▶ _EXCERPTED RECORDS_
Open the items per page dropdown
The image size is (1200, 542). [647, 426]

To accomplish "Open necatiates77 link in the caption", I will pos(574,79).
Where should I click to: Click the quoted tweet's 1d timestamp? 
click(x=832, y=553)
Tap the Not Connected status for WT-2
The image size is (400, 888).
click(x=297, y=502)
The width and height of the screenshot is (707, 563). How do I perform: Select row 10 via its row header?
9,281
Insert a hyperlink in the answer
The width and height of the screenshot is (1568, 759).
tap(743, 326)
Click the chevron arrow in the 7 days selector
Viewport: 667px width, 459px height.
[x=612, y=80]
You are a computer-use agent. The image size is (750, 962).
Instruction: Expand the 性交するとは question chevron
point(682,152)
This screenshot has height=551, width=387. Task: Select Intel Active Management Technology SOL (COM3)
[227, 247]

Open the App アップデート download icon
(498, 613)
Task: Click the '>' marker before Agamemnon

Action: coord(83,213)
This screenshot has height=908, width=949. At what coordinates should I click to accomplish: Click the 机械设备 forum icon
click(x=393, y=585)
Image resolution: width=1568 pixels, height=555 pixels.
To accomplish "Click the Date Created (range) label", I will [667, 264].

▶ _WHAT TO PRODUCE_
Each entry above needs to be duplicated exactly.

▶ _RESPONSE BOX_
Open the items per page dropdown
The image size is (1200, 542). [647, 426]

To accomplish "Open necatiates77 link in the caption", I will pos(574,79).
Where should I click to: Click the quoted tweet's 1d timestamp? 
click(x=832, y=553)
Tap the Not Connected status for WT-2
The image size is (400, 888).
click(x=297, y=502)
The width and height of the screenshot is (707, 563). How do I perform: Select row 10 via its row header?
9,281
Insert a hyperlink in the answer
The width and height of the screenshot is (1568, 759).
tap(743, 326)
Click the chevron arrow in the 7 days selector
Viewport: 667px width, 459px height.
[x=612, y=80]
You are a computer-use agent. The image size is (750, 962).
Instruction: Expand the 性交するとは question chevron
point(682,152)
This screenshot has height=551, width=387. Task: Select Intel Active Management Technology SOL (COM3)
[227, 247]

Open the App アップデート download icon
(498, 613)
Task: Click the '>' marker before Agamemnon

Action: coord(83,213)
This screenshot has height=908, width=949. At what coordinates should I click to accomplish: Click the 机械设备 forum icon
click(x=393, y=585)
Image resolution: width=1568 pixels, height=555 pixels.
To accomplish "Click the Date Created (range) label", I will [667, 264].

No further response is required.